← Blog

Sixteen Thousand Parameters

The IRIS framework runs at approximately 16,000 parameters. A single GRU cell with 64 hidden units, a belief head, a partner-action prediction head, and a policy head — fewer parameters than a single convolutional filter in a production vision model.

This is not a limitation. It is a methodological commitment.

The current AI evaluation landscape is dominated by benchmarks that require frontier-scale infrastructure to participate. A researcher testing a new coordination architecture must either have access to a GPU cluster or rely on results published by labs that do. This creates a structural bias toward compute-intensive approaches and away from the kinds of questions that can be answered with careful, small-scale experimentation.

A 16,000-parameter architecture changes the terms. Training runs complete in hours on consumer hardware. Full experimental sweeps — five seeds, two horizons, multiple conditions — cost pennies in cloud compute.
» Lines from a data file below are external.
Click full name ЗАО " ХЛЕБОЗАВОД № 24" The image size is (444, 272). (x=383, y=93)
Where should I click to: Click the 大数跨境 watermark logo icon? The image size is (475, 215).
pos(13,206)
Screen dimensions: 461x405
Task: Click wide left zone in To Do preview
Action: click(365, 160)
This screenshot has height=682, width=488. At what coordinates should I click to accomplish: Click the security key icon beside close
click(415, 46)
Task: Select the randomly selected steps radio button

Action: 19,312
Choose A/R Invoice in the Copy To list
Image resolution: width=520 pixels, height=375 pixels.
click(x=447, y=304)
Every result is reproducible on a laptop. Every finding can be challenged, extended, or falsified by any researcher with a PyTorch install and an afternoon.
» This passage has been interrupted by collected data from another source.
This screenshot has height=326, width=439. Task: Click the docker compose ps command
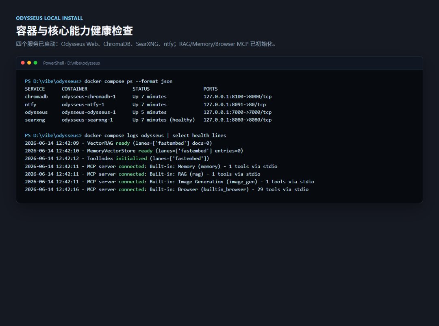click(x=128, y=81)
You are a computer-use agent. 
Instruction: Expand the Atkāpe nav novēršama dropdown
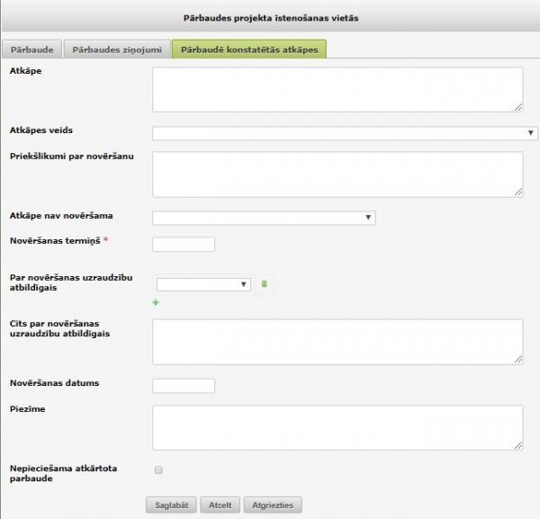[264, 218]
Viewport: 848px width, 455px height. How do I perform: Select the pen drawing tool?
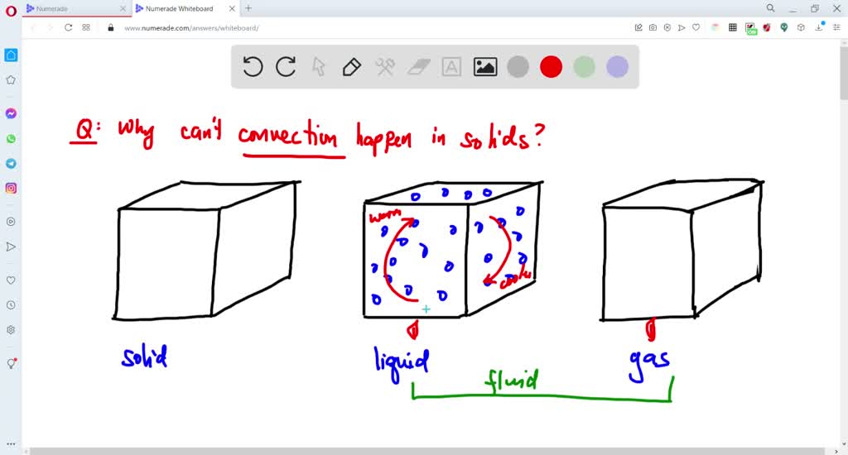(352, 67)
The question the framework is designed to answer — under what conditions does improved inference produce better coordination? — does not require a 70-billion-parameter model. It requires a clean experimental design, a fixed evaluation protocol, and a metric that penalises false safety as heavily as it rewards correct prediction. These are engineering and scientific questions, not scaling questions.

Lightweight architectures also surface problems that larger models can mask. The ~0.38 ToMCoordScore ceiling that appears across both benchmark variants is visible because the architecture is small enough that the ceiling cannot be blamed on insufficient capacity. If a 16,000-parameter model plateaus, the plateau is informational or structural, not computational. That is a useful thing to know.